Can you lay out, as a numbered list without blank lines, everything from the line containing "Task: Click the Reports pie chart icon" down to the end of the entries, leaving the pictures out?

Screenshot and document pointing entries:

::::::::

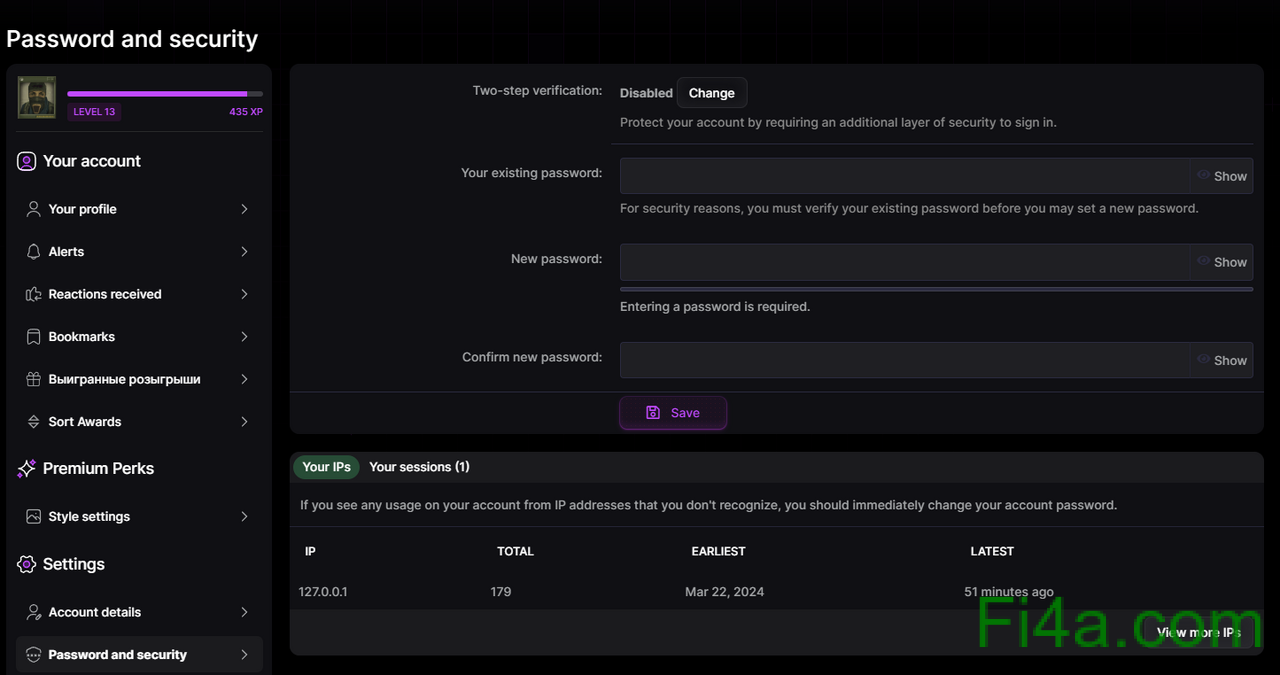The width and height of the screenshot is (1280, 675).
Task: Click the gift icon for Выигранные розыгрыши
Action: 33,379
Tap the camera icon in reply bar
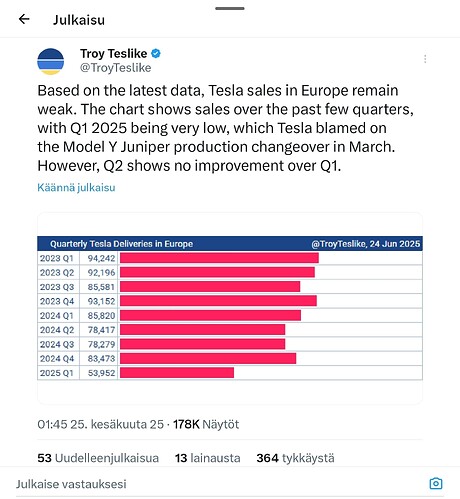The height and width of the screenshot is (499, 460). coord(436,483)
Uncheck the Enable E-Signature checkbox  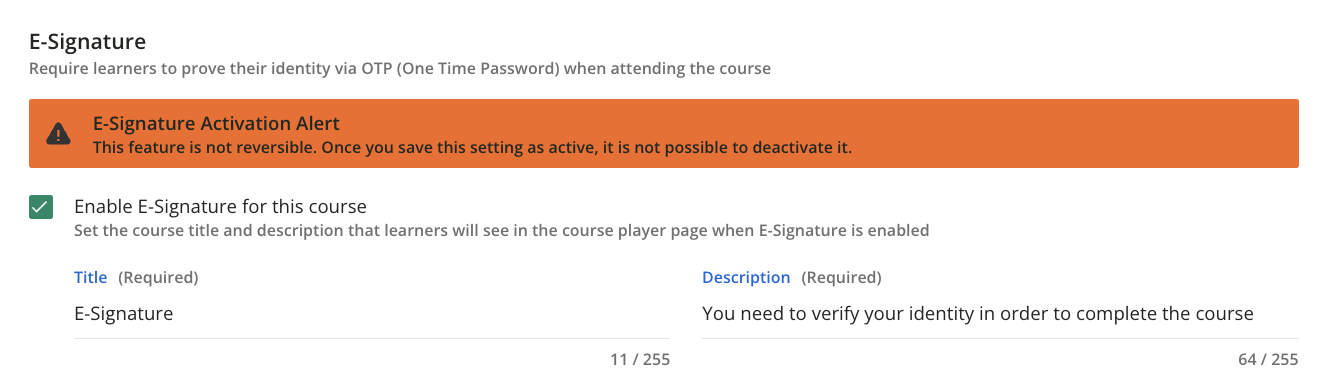(40, 208)
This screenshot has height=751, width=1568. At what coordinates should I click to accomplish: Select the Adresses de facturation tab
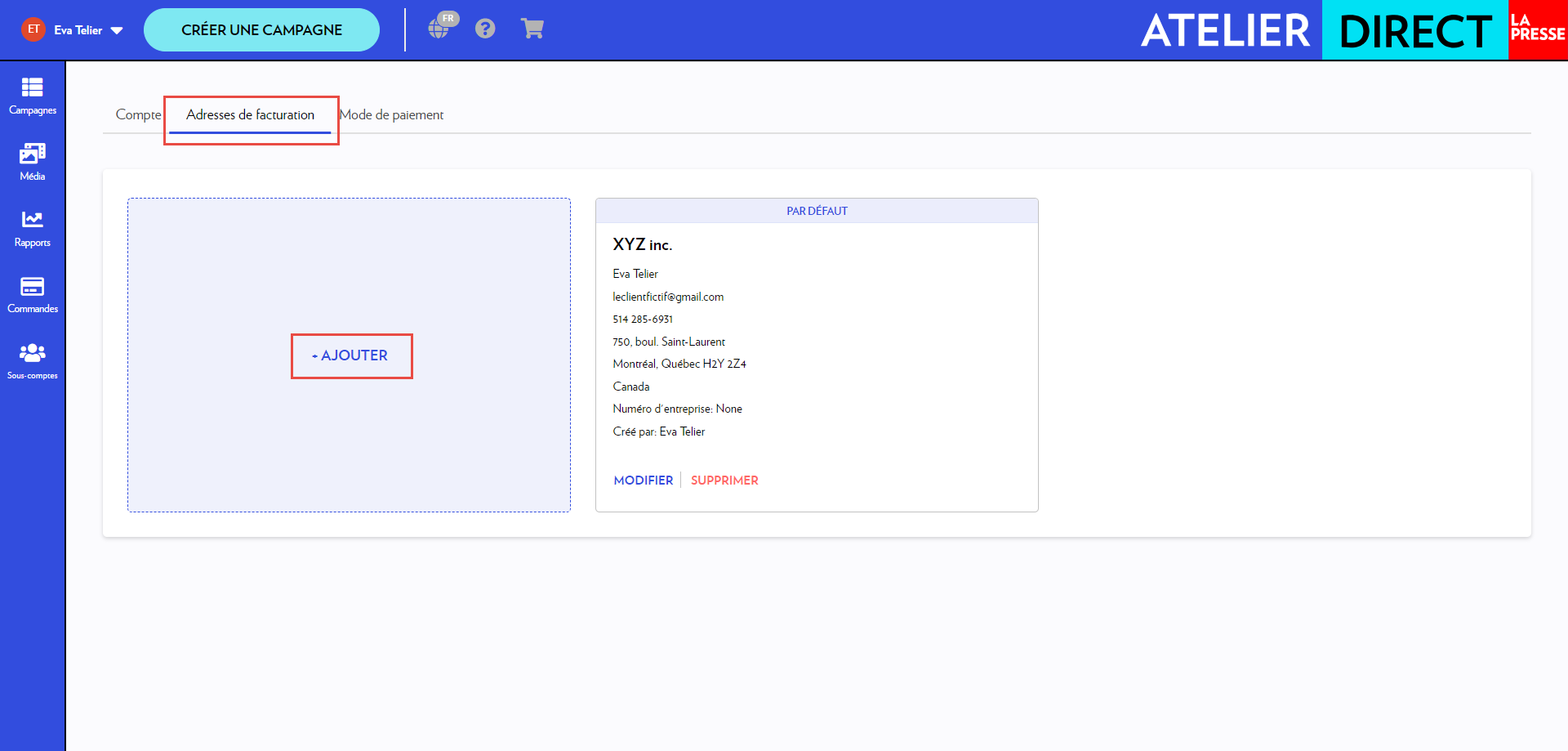250,114
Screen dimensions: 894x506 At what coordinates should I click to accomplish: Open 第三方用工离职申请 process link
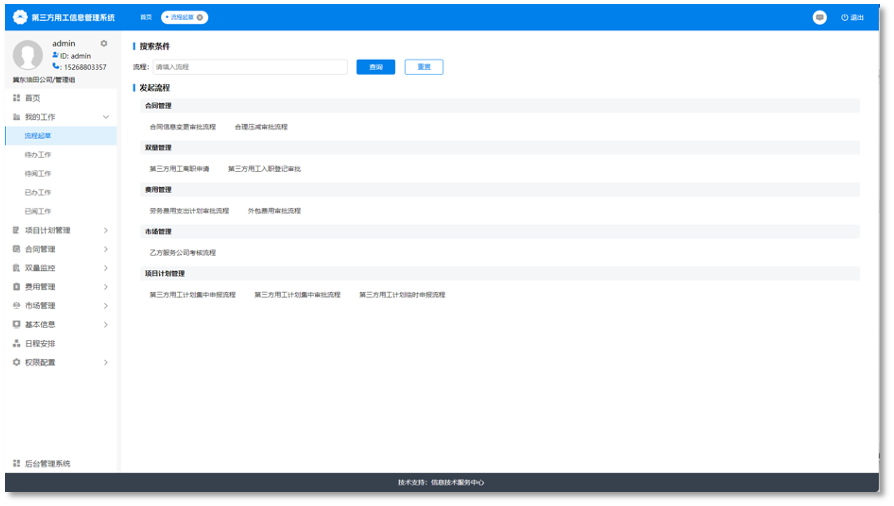tap(179, 169)
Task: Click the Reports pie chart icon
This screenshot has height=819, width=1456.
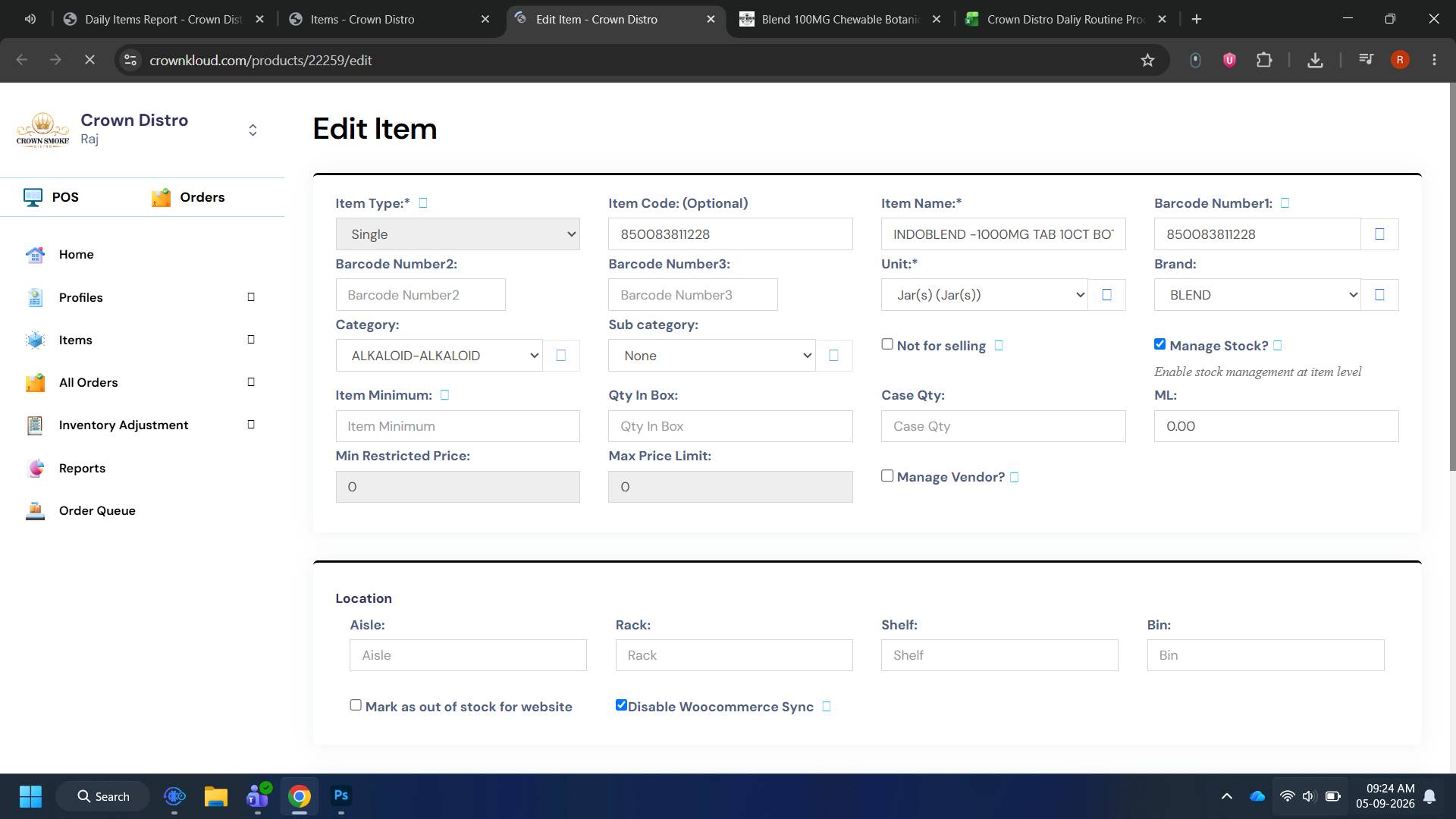Action: (x=35, y=469)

::::::::

## [Solution to the problem]
1. Task: Click the Reports pie chart icon
2. This screenshot has height=819, width=1456.
3. Action: (x=35, y=469)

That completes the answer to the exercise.